Living in the bay area can be particularly maddening. Even if you're working hard and making a good living, you are likely to still not be able to
afford a house in the neighborhood of your choice. The reason being its so hard to build anywhere without coming up against NIMBYs and people that already have theirs. Take the BRT
disaster where Berkeley rejected even doing the study for dedicated lanes in the city limits. It seems like progress is just a step away but defeat is often snatched from the jaws of victory.
I sometimes wonder why we can't just build more dense housing in employment districts or places where NIMBYs don't exist. There's a huge supply of land in these areas of San Jose with parking lots that could use serious transit infrastructure expansion. But the fact of the matter is that areas that are really desirable and dense are for the most part built out, and since they are built out their cost continues to increase dramatically because people really want to live there and there is a limited supply.
Take for example the Mission in San Francisco. For many years it was a lower income neighborhood known for its culture but over time transitioned. There are still vestiges of this in the compact and livable urban environment, but now the hipsters have come. I'm not sure that's a bad thing per say but we've seen this story before. Certain parties populate an urban neighborhood and then others follow until it becomes upper class, it gentrifies/yuppifies (a good read
here on this subject). This end state of neighborhoods is seen as awful for the folks that were pushed out, but it is also seen as progress for the city as buildings get painted and the garden flowers are potted. This very end state of the process or
"Starbucks Urbanism" is what becomes the mark of progress for those seeking it.
The problem however I see with this is not the end state per say, but the fact that the process has to happen at all. The biggest issue I have with the gentrification claim is that it can be rendered useless if we actually supplied housing for the actual market for housing. I know this is a claim long pushed by the planners and CNU set, but there's actually something behind the idea that we've overproduced single family housing and under produced urban types.

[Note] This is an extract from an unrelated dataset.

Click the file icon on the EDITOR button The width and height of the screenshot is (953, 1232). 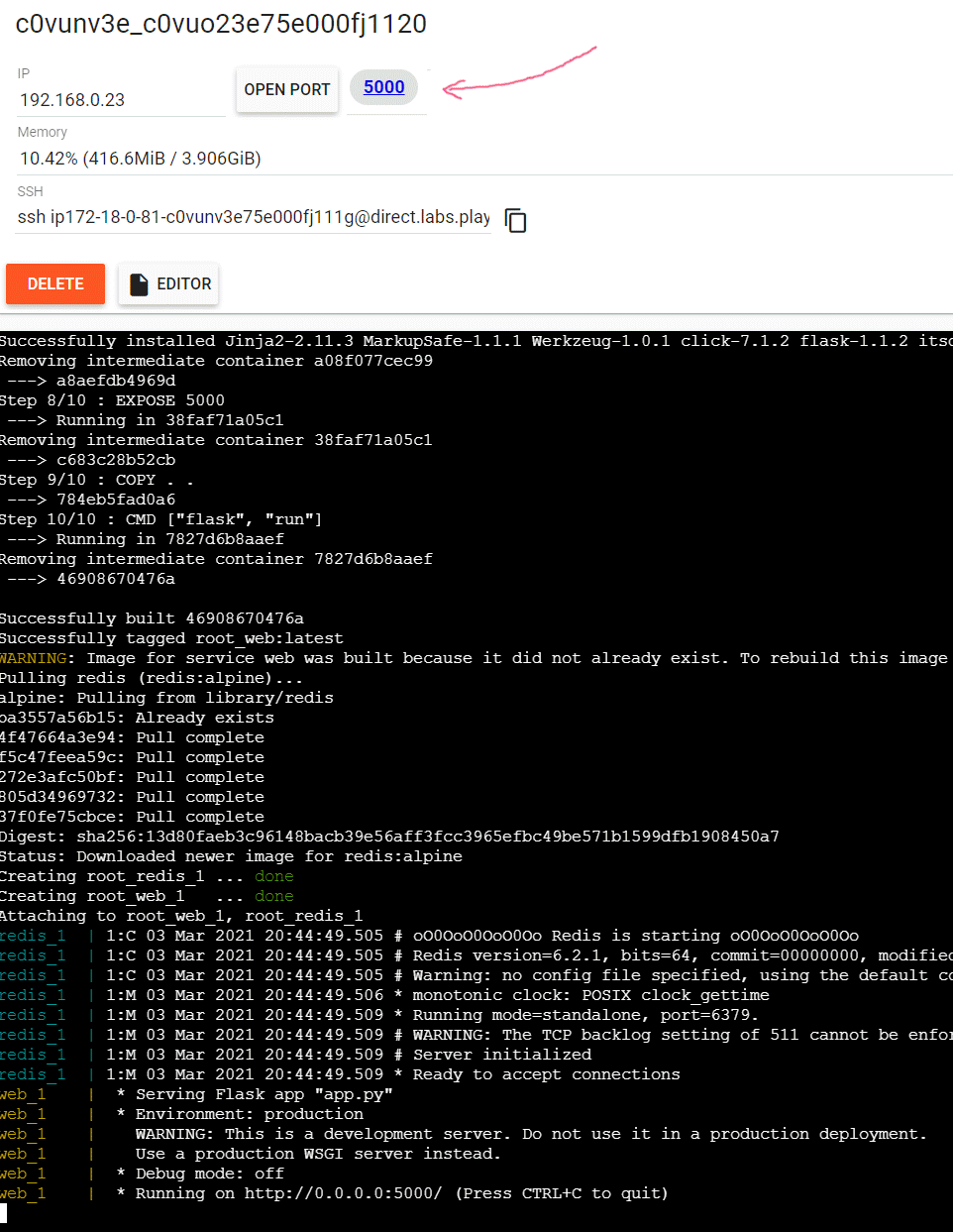(140, 284)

What we've seen in urban neighborhoods with good bones over the last decade or so is a transformation based on lack of opportunity to improve without pushing out the middle.

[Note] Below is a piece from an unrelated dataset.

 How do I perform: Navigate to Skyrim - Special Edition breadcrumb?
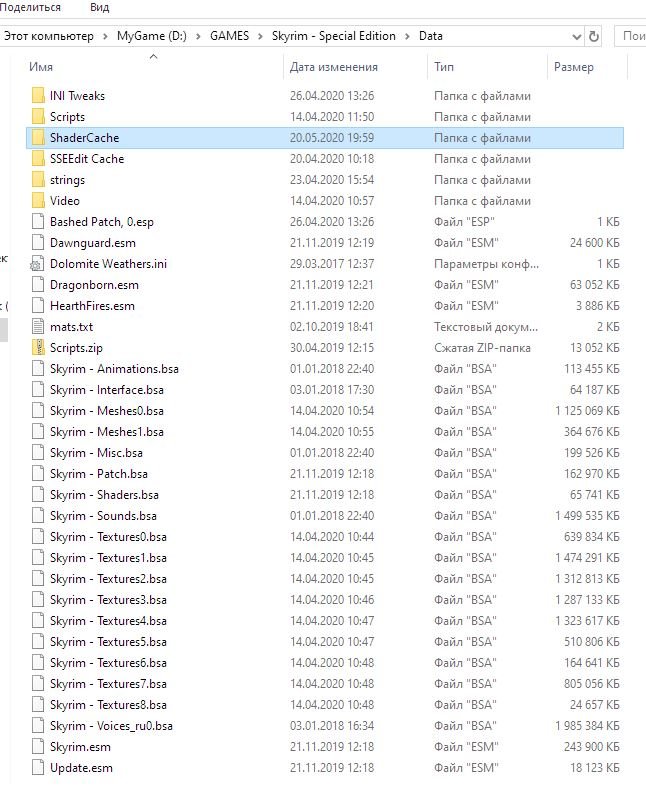[x=334, y=36]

But I do see a possible opportunity in the massive expansion plans that exist due to the
transit space race to improve without pushing away. With multi-line expansion plans in places like Los Angeles, Denver, and Seattle, so many stations will be brought on line, the market won't be able to get to them all at once. One of the major benefits and worries of these new transit lines is that they will bring increased property values and push out existing communities. While this will provide better mobility to many of these areas, it's not likely to bring wholesale change to each of them. But it does start to provide opportunities for building housing that starts to change the urban vs. suburban market, without focusing it all on one close in neighborhood such as what has been happening in smaller regions that build transit over the last boom. We'll see what happens, but this is the theory I have.